The attack struck Sudanese troops in the Bahr El Arab river area, 62 kilometres (38 miles) south of El Meiram, on Tuesday, said the Sudanese Media Centre (SMC) which is close to the security apparatus.
That area is just outside Abyei and along the South Darfur border with South Sudan's Northern Bahr El Gazal state.
The SMC quoted the district commissioner, Colonel Fathi Abd Allah Arabi, as saying the attack aimed to affect Sudanese military plans to recapture the Heglig oilfield seized by South Sudan on April 10.
Sudanese troops defeated the attackers, the SMC said.
But the South's Sudan People's Liberation Army (SPLA) reported 15 Sudanese troops killed along with seven of its own.
Such figures are impossible to verify.
"SPLA is not advancing towards those areas," deputy spokesman Malaak Ayuen said.
He said his forces clashed with Sudan's on Tuesday morning in Kiir Adem, a Northern Bahr El Gazal/South Darfur border village on the south bank of the river.
The area is Southern-controlled but disputed, and was bombed by the north last year.
It is the first reported clash in the area since Southern troops on April 10 seized Sudan's most important oilfield of Heglig about 170 kilometres (105 miles) to the east.
The United Nations, the United States and the European Union have criticised the South's occupation of Heglig, equally denouncing Sudanese air strikes against the South.
There are widespread fears the fighting will spread.
It is already the worst since South Sudan won independence last July after a 1983-2005 civil war.
South Sudan President Salva Kiir has set conditions for a withdrawal from Heglig. Among these is that Sudanese forces occupying Abyei must withdraw.

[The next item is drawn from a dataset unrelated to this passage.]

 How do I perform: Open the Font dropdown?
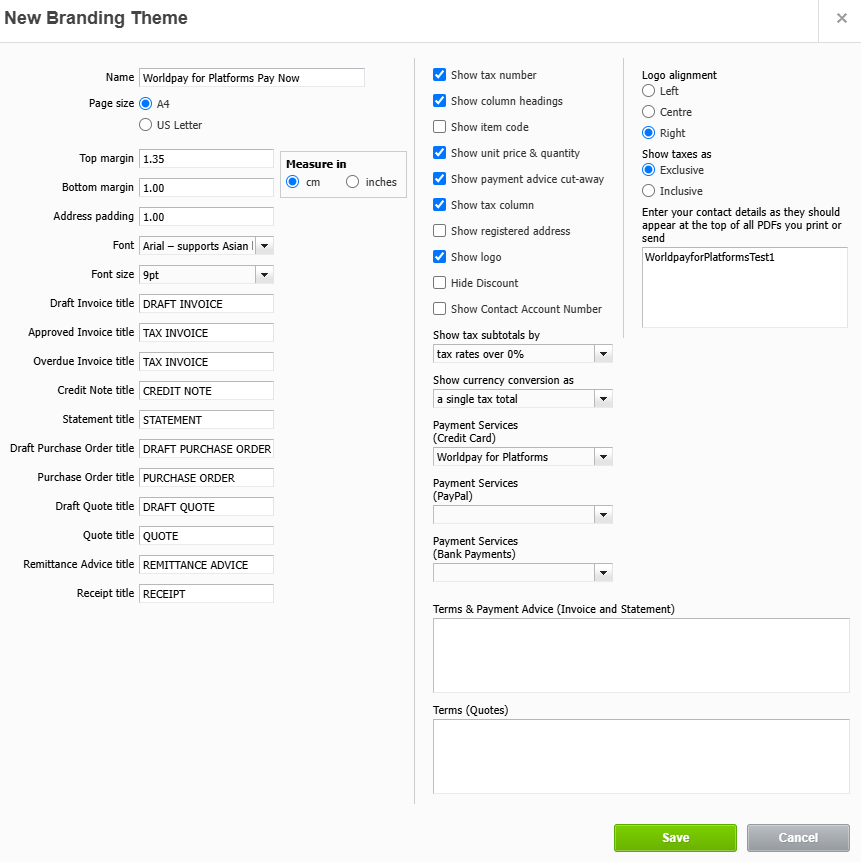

He has threatened to send troops into Abyei if the United Nations does not pressure Khartoum to leave the area.
Abyei was to hold a referendum in January last year to determine whether it would be controlled by Khartoum or Juba but the vote was stalled and Sudanese troops seized the area in May.
The UN, which has a peacekeeping mission in Abyei, says Sudanese forces remain above the river, while South Sudanese police are stationed south of it.
On Tuesday, the African Union (AU) renewed its demand for both sides' forces to leave the region.
UN Secretary General Ban Ki-moon this week expressed alarm over reports of a build-up of armed militia in the Abyei area.
"The secretary general calls on the government of Sudan to ensure the full and immediate withdrawal of these elements", Ban's spokesperson said in a statement.
Sudan and South Sudan agreed last year to jointly form a mission to monitor the Abyei border area and asked that it be supported by the UN, but the deal has not been implemented.